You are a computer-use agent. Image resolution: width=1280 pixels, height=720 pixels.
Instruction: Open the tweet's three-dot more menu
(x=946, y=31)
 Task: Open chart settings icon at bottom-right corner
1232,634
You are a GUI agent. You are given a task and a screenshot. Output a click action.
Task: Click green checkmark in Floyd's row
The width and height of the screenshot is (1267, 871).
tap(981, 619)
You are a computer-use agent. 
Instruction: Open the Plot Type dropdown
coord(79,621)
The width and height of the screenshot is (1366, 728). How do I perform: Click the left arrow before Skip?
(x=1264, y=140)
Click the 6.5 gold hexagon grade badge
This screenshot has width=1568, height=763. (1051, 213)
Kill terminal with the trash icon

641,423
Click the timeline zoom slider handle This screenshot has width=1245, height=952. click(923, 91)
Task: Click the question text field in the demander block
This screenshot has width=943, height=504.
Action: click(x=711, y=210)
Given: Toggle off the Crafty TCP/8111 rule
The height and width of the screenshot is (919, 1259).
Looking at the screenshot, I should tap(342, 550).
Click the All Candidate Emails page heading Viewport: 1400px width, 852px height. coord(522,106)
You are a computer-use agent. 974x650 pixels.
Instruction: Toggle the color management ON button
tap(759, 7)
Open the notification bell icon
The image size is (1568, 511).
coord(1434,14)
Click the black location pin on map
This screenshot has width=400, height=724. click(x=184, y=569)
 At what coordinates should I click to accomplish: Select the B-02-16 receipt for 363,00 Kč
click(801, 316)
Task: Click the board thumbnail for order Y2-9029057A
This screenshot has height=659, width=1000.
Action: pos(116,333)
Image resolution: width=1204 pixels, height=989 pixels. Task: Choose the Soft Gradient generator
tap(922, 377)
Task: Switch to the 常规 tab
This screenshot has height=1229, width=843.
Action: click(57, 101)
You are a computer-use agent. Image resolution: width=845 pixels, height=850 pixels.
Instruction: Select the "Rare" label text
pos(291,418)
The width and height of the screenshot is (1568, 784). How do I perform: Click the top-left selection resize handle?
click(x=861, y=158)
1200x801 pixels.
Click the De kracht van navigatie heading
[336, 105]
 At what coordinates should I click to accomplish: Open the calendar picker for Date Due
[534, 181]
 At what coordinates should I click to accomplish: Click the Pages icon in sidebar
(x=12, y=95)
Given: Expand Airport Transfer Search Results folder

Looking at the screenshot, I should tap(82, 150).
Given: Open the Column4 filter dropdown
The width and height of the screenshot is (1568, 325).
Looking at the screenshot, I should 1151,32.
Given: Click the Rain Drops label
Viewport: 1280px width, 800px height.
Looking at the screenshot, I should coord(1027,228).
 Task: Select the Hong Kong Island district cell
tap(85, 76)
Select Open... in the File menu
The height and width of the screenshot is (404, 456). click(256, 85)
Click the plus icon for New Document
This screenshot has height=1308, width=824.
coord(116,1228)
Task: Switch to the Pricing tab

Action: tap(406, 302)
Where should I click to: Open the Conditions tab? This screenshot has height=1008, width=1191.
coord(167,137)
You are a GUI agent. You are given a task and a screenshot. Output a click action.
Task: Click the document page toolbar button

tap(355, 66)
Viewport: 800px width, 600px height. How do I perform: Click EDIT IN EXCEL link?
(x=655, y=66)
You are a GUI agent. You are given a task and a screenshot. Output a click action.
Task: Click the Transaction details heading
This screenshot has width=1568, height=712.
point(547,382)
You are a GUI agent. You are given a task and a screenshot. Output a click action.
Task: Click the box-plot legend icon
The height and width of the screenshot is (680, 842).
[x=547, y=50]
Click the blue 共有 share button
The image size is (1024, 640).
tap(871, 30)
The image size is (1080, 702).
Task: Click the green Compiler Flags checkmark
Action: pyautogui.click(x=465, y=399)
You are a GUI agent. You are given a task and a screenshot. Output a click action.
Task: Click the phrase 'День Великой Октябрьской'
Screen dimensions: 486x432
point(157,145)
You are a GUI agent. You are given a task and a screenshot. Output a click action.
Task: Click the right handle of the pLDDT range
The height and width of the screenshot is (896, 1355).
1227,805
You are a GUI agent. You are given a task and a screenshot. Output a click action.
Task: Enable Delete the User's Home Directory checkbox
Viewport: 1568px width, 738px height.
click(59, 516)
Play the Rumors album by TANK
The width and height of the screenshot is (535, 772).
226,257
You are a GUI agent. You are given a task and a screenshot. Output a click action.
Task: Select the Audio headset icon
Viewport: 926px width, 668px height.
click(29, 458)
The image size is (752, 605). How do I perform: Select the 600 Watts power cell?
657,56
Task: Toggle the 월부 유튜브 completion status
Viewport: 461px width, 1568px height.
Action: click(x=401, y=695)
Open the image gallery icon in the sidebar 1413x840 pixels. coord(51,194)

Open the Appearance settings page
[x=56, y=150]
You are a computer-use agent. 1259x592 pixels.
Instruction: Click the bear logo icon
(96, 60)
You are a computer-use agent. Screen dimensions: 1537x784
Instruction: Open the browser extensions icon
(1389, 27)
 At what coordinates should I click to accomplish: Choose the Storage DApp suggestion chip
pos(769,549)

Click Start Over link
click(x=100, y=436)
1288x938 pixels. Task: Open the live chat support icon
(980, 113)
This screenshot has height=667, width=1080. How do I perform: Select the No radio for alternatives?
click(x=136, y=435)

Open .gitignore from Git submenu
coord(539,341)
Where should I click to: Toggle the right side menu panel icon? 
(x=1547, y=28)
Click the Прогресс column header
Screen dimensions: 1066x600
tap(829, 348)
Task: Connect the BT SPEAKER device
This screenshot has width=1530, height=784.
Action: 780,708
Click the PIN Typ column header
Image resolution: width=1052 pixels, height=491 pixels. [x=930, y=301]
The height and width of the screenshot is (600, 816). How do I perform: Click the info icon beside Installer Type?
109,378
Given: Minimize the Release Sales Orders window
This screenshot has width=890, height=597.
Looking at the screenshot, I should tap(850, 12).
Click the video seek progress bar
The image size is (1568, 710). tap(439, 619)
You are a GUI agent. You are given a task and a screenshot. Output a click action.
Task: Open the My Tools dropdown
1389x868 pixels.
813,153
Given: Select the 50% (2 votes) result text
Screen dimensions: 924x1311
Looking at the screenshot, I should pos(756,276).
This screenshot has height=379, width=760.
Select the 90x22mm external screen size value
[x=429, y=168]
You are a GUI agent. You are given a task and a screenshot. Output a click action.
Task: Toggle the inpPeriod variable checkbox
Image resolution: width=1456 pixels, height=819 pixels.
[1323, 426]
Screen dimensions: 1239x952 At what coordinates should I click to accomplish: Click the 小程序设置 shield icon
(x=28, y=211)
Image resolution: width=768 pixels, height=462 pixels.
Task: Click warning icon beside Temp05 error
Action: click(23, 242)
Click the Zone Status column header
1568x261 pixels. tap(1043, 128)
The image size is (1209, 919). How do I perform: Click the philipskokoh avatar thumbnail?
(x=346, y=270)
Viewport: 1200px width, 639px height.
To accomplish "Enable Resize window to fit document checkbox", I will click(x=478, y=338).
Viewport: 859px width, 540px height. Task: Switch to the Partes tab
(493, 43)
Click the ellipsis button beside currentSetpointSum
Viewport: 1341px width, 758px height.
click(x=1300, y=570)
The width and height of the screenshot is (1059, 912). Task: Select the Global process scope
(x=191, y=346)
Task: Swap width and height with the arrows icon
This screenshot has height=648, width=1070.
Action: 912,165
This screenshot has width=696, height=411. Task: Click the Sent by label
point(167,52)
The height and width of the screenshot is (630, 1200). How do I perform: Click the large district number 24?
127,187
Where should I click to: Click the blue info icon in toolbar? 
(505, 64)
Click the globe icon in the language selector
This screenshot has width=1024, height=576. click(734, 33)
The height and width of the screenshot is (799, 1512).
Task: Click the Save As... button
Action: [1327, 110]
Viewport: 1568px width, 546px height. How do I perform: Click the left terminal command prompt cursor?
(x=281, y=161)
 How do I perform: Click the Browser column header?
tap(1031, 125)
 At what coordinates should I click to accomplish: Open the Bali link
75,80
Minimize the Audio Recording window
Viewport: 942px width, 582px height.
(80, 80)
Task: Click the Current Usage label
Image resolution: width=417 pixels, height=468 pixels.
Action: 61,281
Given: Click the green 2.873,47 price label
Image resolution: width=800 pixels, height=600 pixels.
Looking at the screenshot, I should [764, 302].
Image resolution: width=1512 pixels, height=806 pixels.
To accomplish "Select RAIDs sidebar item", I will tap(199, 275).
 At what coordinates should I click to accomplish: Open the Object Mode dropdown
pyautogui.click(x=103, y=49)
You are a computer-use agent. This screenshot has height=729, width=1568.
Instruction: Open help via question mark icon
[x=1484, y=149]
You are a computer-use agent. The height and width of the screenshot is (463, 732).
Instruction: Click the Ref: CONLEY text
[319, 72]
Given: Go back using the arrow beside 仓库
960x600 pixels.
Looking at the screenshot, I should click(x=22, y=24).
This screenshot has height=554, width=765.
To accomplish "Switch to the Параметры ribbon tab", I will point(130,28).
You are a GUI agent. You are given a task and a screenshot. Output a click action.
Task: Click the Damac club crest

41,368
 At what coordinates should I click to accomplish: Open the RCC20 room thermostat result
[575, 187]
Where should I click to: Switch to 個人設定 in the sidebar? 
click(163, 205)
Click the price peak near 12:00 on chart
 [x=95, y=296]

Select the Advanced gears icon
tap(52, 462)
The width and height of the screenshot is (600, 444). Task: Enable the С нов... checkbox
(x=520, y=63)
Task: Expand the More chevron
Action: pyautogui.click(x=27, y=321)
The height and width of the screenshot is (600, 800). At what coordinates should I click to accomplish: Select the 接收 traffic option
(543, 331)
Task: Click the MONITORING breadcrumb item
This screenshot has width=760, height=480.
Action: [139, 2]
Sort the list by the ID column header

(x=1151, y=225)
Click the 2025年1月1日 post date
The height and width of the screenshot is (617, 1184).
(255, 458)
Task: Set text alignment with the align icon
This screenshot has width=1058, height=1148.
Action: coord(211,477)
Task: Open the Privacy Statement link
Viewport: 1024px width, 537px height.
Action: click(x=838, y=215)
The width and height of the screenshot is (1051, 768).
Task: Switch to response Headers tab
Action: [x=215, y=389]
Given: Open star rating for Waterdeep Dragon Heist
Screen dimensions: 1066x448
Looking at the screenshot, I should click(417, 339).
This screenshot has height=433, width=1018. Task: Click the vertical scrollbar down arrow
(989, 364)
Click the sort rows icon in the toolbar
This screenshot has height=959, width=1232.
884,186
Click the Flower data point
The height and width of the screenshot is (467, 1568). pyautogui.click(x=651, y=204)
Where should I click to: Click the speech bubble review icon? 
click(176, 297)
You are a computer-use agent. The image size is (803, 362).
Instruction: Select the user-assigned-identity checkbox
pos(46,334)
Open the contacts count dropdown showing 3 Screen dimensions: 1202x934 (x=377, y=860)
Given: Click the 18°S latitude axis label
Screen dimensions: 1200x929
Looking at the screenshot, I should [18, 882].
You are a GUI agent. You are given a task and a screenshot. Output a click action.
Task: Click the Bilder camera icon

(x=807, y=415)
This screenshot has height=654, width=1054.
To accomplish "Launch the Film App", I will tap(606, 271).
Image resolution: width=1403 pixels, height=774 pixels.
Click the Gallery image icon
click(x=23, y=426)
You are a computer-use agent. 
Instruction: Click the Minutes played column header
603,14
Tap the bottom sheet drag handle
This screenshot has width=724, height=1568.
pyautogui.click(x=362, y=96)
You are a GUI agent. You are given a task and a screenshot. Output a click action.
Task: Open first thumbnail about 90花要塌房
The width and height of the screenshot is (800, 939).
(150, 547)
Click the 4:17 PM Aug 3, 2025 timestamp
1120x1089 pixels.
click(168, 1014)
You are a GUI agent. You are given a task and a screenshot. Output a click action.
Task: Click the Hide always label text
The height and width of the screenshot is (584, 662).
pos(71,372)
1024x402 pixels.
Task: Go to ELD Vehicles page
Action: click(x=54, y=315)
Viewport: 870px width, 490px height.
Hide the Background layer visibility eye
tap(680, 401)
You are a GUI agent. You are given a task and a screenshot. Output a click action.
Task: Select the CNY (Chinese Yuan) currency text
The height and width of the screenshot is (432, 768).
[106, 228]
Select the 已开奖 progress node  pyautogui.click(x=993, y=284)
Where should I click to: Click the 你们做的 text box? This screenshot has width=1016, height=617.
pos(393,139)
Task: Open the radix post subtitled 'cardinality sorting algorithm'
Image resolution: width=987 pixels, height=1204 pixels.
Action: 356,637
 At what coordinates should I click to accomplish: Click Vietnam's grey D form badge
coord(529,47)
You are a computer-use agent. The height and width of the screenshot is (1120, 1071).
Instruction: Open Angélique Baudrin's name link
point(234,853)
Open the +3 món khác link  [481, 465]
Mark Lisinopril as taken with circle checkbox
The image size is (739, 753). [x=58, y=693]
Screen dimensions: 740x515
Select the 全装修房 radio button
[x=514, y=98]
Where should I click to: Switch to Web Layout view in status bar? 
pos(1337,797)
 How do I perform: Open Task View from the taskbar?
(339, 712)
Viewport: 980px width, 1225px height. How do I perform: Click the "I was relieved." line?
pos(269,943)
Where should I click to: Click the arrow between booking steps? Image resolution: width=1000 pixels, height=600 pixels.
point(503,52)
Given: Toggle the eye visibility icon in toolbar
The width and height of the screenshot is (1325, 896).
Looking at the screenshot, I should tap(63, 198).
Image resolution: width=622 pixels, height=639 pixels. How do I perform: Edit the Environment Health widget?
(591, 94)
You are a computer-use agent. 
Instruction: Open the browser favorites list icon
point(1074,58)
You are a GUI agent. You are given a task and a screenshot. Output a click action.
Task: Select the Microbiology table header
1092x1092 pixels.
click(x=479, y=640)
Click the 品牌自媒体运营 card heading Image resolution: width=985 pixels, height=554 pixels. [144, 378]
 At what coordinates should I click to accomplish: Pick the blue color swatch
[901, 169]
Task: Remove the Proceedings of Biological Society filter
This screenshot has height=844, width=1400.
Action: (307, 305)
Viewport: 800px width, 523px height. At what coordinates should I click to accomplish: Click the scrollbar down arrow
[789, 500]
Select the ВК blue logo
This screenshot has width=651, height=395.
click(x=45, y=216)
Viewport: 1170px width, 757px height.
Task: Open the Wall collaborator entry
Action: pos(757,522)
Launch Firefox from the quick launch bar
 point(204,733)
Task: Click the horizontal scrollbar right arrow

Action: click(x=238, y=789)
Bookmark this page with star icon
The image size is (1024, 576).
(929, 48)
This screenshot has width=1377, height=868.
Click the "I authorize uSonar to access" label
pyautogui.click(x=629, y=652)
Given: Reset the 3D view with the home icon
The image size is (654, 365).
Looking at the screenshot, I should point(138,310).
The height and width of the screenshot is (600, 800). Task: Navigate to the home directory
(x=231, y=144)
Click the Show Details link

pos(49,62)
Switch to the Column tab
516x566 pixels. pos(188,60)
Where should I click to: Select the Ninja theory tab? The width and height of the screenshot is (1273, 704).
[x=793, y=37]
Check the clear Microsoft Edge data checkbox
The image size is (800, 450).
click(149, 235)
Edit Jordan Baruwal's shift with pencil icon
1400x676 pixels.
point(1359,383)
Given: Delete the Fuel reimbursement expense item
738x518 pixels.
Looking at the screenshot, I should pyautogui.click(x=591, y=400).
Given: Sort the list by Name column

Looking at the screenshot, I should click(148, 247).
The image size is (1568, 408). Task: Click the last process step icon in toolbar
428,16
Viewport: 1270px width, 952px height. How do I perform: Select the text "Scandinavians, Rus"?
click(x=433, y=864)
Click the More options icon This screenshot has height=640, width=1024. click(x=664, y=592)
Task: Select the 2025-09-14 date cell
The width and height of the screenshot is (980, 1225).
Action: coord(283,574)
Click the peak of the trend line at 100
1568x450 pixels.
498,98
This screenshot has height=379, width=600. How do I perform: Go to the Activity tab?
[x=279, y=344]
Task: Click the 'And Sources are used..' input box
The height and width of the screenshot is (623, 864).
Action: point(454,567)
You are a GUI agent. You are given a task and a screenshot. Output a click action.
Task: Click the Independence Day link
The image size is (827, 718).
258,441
—————
#### AIM OF THE EXERCISE:
The string "will" appears in some lines of the material. Report how many, and nothing more.

#### TASK RESPONSE:
4